Exercise objective: In the data below, find the line that contains "Task: Open the Option dropdown list" and the line that contains "Collapse the Video(1)". Copy both, plus every line between them, exactly.

Content starts

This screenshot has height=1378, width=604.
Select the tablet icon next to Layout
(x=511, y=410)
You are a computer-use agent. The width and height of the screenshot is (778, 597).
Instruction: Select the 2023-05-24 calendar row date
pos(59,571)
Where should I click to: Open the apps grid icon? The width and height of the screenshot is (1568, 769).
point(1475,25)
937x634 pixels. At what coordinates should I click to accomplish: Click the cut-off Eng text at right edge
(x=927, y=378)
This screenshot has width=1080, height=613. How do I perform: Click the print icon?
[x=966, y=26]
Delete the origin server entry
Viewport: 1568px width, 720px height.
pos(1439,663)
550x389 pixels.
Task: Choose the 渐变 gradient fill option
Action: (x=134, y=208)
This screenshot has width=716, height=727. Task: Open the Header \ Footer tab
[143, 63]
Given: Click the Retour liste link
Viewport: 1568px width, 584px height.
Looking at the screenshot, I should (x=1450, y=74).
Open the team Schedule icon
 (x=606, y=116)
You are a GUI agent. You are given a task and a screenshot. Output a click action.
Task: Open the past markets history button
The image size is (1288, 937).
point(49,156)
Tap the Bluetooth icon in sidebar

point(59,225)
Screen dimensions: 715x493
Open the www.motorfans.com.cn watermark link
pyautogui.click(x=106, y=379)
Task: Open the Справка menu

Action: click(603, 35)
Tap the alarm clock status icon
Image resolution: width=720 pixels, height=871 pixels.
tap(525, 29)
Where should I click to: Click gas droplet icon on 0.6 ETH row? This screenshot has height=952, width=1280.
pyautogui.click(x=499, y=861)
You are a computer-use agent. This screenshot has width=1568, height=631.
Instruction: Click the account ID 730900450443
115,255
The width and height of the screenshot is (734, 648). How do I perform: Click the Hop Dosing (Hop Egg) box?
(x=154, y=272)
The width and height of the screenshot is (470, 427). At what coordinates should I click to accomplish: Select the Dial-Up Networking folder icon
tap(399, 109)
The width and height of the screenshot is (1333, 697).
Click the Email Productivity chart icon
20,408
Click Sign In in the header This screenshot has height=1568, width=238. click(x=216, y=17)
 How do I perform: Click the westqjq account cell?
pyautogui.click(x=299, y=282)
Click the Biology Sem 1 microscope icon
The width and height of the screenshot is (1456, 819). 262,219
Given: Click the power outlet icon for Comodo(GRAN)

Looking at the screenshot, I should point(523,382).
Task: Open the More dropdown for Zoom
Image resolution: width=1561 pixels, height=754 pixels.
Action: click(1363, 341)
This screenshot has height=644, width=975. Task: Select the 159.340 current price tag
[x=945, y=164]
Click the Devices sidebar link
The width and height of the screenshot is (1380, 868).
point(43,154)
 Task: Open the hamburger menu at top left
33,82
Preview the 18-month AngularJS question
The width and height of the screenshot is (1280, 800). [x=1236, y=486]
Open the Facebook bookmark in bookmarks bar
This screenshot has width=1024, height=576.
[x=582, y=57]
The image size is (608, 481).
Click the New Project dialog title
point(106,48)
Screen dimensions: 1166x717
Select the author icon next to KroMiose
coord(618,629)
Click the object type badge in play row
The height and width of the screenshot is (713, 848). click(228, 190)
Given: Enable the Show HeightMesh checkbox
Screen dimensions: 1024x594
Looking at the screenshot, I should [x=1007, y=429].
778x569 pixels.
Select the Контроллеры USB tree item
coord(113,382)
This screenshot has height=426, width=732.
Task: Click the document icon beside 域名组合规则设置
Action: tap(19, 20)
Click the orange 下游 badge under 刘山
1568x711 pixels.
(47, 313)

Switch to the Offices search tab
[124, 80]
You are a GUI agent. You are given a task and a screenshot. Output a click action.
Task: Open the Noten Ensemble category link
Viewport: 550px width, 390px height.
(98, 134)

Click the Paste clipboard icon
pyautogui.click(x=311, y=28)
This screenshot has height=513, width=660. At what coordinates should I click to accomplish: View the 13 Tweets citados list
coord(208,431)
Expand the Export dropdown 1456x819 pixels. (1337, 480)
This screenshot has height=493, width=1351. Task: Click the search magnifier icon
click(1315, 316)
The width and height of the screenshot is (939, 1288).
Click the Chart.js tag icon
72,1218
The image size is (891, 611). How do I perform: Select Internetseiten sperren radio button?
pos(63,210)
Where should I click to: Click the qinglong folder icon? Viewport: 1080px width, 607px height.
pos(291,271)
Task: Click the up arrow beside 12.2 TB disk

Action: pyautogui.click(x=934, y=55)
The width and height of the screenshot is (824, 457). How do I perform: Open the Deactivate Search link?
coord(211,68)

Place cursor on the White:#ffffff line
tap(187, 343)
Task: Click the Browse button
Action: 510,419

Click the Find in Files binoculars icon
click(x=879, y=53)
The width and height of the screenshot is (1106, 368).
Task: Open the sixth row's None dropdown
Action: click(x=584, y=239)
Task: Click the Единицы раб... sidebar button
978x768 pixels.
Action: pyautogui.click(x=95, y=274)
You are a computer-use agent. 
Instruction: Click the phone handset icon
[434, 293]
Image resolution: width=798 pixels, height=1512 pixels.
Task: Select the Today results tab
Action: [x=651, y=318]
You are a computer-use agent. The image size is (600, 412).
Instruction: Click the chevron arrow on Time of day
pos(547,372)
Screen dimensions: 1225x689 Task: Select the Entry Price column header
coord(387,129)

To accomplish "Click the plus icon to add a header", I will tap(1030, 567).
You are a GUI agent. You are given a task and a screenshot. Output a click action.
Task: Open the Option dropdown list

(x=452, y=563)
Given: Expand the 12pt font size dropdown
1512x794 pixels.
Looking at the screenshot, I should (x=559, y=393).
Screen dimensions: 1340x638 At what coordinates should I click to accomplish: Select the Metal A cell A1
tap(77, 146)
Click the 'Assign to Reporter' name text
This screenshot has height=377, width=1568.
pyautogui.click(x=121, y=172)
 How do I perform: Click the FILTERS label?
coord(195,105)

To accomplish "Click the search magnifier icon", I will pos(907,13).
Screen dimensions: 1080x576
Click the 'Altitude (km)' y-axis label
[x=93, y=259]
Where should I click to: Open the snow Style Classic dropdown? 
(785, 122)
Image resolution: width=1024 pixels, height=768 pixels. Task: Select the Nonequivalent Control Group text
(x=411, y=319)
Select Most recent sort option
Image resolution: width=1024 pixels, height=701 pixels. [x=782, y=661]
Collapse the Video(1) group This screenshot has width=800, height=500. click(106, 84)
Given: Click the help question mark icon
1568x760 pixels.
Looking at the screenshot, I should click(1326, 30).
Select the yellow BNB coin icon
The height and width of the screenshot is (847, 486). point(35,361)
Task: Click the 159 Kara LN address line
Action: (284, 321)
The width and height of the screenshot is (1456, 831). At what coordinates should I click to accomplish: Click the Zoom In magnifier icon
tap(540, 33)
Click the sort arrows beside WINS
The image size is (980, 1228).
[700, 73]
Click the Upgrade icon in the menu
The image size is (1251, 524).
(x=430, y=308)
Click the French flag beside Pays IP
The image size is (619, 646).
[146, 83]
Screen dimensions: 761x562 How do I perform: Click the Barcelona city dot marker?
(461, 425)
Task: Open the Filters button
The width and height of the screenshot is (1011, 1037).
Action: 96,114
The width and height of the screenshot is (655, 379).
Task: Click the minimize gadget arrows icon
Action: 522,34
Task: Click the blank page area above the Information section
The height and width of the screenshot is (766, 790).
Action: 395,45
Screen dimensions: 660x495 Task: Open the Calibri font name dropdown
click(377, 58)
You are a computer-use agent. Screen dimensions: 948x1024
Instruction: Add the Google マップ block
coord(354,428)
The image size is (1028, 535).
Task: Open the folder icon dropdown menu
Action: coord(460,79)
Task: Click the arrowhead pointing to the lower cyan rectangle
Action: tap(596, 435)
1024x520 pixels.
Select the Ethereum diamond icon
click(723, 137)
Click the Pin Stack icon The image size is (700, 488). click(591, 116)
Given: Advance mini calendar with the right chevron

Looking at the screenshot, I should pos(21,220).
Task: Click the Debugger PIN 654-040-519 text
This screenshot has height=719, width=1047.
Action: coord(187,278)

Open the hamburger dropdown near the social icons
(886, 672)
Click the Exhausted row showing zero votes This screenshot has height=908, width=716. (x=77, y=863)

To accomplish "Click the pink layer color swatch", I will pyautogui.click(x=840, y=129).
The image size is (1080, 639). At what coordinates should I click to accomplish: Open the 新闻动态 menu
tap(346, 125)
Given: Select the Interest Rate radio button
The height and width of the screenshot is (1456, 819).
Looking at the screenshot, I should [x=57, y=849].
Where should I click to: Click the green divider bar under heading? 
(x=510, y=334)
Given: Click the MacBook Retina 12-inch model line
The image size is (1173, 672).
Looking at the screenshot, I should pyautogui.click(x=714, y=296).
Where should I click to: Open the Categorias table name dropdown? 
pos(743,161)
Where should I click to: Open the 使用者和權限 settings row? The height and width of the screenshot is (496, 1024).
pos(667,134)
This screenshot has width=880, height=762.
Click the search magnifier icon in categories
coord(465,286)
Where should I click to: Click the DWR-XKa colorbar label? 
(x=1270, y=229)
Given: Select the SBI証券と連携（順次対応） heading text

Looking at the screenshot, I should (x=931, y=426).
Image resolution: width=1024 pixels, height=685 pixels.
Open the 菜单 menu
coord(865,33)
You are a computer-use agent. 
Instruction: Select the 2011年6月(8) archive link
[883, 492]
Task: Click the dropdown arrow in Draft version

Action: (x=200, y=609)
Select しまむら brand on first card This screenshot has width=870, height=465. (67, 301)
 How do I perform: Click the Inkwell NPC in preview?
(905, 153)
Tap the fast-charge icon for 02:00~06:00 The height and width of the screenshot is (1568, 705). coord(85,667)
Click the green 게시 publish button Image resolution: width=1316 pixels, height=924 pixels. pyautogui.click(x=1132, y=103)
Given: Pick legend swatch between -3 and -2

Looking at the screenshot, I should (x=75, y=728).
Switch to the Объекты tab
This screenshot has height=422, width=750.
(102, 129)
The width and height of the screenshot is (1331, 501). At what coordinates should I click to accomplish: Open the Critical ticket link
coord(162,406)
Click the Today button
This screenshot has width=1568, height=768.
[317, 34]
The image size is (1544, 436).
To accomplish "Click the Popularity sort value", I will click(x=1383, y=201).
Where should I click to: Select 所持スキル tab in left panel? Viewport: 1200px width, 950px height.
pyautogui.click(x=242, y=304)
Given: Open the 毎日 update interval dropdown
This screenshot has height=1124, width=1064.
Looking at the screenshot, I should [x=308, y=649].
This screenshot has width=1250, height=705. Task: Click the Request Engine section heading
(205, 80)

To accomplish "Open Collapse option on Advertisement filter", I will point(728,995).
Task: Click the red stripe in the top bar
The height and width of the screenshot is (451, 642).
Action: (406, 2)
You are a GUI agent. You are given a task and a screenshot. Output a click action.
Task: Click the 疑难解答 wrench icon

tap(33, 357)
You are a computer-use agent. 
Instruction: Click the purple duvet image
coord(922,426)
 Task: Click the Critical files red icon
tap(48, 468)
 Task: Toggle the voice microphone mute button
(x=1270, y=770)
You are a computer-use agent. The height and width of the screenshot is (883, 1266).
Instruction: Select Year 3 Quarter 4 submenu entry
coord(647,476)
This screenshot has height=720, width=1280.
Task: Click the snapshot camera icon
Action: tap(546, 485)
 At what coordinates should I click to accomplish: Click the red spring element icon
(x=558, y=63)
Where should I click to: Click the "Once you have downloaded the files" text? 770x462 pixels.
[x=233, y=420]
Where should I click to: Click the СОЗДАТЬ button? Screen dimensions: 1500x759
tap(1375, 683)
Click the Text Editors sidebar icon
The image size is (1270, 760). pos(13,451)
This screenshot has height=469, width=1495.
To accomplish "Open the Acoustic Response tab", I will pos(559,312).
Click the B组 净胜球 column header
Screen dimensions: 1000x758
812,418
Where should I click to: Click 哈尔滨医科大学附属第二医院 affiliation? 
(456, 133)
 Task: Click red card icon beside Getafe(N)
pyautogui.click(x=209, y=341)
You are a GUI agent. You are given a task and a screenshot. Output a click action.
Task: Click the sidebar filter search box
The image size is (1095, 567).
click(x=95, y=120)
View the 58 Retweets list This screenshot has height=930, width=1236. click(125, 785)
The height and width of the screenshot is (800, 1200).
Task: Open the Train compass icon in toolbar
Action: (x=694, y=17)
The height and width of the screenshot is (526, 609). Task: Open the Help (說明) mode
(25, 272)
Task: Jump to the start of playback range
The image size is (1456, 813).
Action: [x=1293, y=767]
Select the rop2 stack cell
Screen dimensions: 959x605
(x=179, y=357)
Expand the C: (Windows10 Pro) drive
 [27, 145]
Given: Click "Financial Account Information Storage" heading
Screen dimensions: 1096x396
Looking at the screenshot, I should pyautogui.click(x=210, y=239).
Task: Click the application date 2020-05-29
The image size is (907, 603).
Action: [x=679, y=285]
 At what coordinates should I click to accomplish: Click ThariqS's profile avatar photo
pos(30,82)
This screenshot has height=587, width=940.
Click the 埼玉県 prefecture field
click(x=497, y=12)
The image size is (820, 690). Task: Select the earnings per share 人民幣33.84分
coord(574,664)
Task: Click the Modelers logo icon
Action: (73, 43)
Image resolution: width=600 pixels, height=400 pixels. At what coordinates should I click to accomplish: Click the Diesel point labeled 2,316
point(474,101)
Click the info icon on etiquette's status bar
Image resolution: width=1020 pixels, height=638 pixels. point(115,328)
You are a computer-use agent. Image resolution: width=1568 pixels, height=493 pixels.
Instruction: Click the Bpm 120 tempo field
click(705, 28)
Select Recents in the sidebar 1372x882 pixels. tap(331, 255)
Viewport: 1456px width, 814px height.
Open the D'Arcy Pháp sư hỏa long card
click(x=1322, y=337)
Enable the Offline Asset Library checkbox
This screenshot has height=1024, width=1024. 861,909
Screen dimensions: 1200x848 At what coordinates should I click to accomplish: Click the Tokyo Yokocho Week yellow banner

Content ends

Output for this exercise:
Task: Open the Option dropdown list

(x=452, y=563)
Given: Expand the 12pt font size dropdown
1512x794 pixels.
Looking at the screenshot, I should (x=559, y=393).
Screen dimensions: 1340x638 At what coordinates should I click to accomplish: Select the Metal A cell A1
tap(77, 146)
Click the 'Assign to Reporter' name text
This screenshot has height=377, width=1568.
pyautogui.click(x=121, y=172)
 How do I perform: Click the FILTERS label?
coord(195,105)

To accomplish "Click the search magnifier icon", I will pos(907,13).
Screen dimensions: 1080x576
Click the 'Altitude (km)' y-axis label
[x=93, y=259]
Where should I click to: Open the snow Style Classic dropdown? 
(785, 122)
Image resolution: width=1024 pixels, height=768 pixels. Task: Select the Nonequivalent Control Group text
(x=411, y=319)
Select Most recent sort option
Image resolution: width=1024 pixels, height=701 pixels. [x=782, y=661]
Collapse the Video(1) group This screenshot has width=800, height=500. click(106, 84)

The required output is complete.